A communications director from a digital marketing agency I recently interviewed admitted: “The changing speed of social media is something I love and get frustrated with at the same time when I can’t keep up. FOMO – fear of missing out – bothers me.”
She is one of many marketing and PR experts we have worked with who have expressed the need to invest in the right technologies to keep up with the evolving social media environment, and to meet subsequent client expectations for a strong social reputation programme.
This year, the social media rush will only get more intense. To break through the clutter, brands will need to go from being merely present on social media to getting smart about their presence. This is because 2014 is the year social media comes of age. It is when leading social websites that started out in the mid-2000s as personal networking platforms prove their potential as powerful marketing tools. This year, social media sites will embrace bolder experimentation and move towards visual interactivity, commercialisation and, eventually, consolidation. Content marketing, and especially video marketing, will lead storytelling.
In other words, brands will have to work much harder in 2014 to stand out in a commercially competitive environment. A carefully curated action plan that allows marketing teams to decide which platforms are right for the brand will help businesses target the right audience and be smart while also being social.
Below are three social media trends that will dictate the year ahead, accompanied by tips to get your brand ahead of the game.
One size doesn’t fit all
According to a study by Maxus for Business, released in November 2013, two in three business professionals claim they want a social relationship with companies. Yet, as many as 70 per cent agreed that B2B brands do not know how to communicate effectively with them on social media. The results are indicative of the need for improved marketing content on social media sites – and that goes for B2C too.
Brands need to understand the difference between the social media channels and how their audiences use them, and tailor content accordingly. The tone of communication on LinkedIn should read professionally, while Facebook is more fun. Similarly, using the same account for different audiences is not advisable. If a brand’s Twitter account is a hub of consumer conversations, but the company needs to talk directly to the media, a separate press office account may be required. A feed brimming with useful content will keep journalists interested, while another feed with deals, discounts and service updates may be what consumers are looking for.

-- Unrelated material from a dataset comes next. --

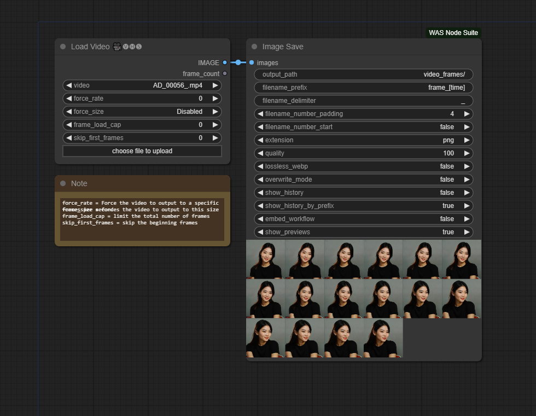Toggle the show_previews option
536x416 pixels.
click(364, 232)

The increase in smartphone and tablet penetration is pushing video marketing to the forefront of storytelling. According to Cisco, by 2017 video will account for 69 per cent of all consumer internet traffic, and real-time communications through video-sharing platforms such as YouTube, Vine and Instagram will lead content marketing in 2014 and the years ahead. Simply uploading content is not enough. For successful video marketing, it is important to identify platforms compatible with a brand’s messages and audiences, and to invest in tools for managing the content’s distribution.
Money, money, money
Results from the latest Bellwether report, released in January, found that a net 11 per cent of companies increased their advertising budgets in the fourth quarter of 2013. Unsurprisingly, the figures were led by the continuing growth in internet ad spend. The findings are supported by the GroupM report ‘This Year, Next Year UK’ released last November, which predicts digital advertising spend will account for 50 per cent of total ad spend in the UK.
Budgets are getting bigger, but marketing teams need to understand the strengths and return on investment of each platform before spending it. For example, advertising on LinkedIn will help build a professional identity for your brand online, while YouTube allows advertisers to interact with consumers through video. However, Facebook’s decision to scrap its ‘sponsored stories’ ad format from this April, due to criticism from privacy advocates, sets the tone for what lies ahead. As businesses vie for a competitive edge on social media, it is important to execute campaigns in a way that does not disrupt the user experience.
To sum up, this year will be super-social for brands and hectic for PR and marketing teams.
In the race to stay ahead in the social media game, businesses should not forget the nature of the medium, which is fun and, well, social.
Think of your social media approach as your best pick-up line or favourite party trick – the one chance to win over your audience. Old-fashioned pitch techniques and corporate phrases are not going to cut it; make your PR social, visual and light-hearted to stand out from the crowd.